Flow Component Data category Storage Retention Lawful basis
ADR-041 OPA scope-first batch OPA + ADEN routes_query.py Caller's Keycloak role + a list of candidate catalog.schema.table FQNs (no row data) Process memory only Per-request, never persisted Legitimate interest (Art. 6(1)(f)) — access enforcement
ADR-042 Tier 2 semantic cache ADEN cache_layers.py (in-process LRU) Question text → 768-d embedding + 32-char cache key. Same role/model partition. Process memory only (no PVC, no Postgres) TTL 1 h, max 512 entries per role/model Legitimate interest — perf optimisation. Bypass via body.force=true or pod restart.
ADR-043 Milvus semantic catalog akko-milvus (off by default) Table descriptions + column names + 768-d embeddings — no row data StatefulSet PVC, in-cluster only Until next aden-catalog-indexer CronJob run (default hourly) Legitimate interest — semantic catalog search

Notes for the controller :

  • ADR-042 cache content can include user questions (the prompt itself). When questions contain personal data ("show transactions for client X"), the embedding is reversible only with the same nomic-embed-text-v2 model — but the question text is also kept verbatim long enough to build the cache key. Treat as personal data. RTBF is honoured by the TTL and by kubectl rollout restart deploy/akko-akko-aden.

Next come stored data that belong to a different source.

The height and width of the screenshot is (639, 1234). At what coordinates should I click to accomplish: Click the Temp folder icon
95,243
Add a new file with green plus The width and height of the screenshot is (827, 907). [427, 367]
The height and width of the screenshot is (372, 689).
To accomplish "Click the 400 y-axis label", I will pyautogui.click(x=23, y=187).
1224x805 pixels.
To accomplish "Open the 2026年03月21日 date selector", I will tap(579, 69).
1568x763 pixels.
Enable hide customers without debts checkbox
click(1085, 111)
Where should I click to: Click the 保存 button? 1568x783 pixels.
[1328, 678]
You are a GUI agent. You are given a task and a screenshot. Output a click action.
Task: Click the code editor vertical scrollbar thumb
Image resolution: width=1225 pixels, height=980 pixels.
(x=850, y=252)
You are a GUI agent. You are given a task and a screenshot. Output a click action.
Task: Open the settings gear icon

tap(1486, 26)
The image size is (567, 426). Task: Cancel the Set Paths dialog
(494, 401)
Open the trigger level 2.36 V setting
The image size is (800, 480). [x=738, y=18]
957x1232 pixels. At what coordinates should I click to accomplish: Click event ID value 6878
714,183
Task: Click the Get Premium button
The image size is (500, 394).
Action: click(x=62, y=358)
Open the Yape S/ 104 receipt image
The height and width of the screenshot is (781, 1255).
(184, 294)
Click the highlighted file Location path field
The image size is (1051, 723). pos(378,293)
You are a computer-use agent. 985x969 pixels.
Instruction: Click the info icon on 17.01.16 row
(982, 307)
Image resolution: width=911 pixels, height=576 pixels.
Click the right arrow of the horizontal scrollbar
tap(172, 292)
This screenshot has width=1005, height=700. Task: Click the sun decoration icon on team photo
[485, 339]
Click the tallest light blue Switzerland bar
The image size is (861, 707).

  • ADR-043 Milvus stores schema metadata, not data rows. Listing the bank's table names and column lists is not personal data per se, but the controller may still want to assess sensitivity (e.g. table named client_terminations_2026 is itself revealing).
  • All three flows respect ADR-041 allowed_tables — a viewer's cache hit can never be served to an admin or vice versa (per-(role, model) bucketing). The cache write path also enforces remember_semantic with the caller's role — proven by tests/test_cache_layers.py::test_semantic_cache_role_partition.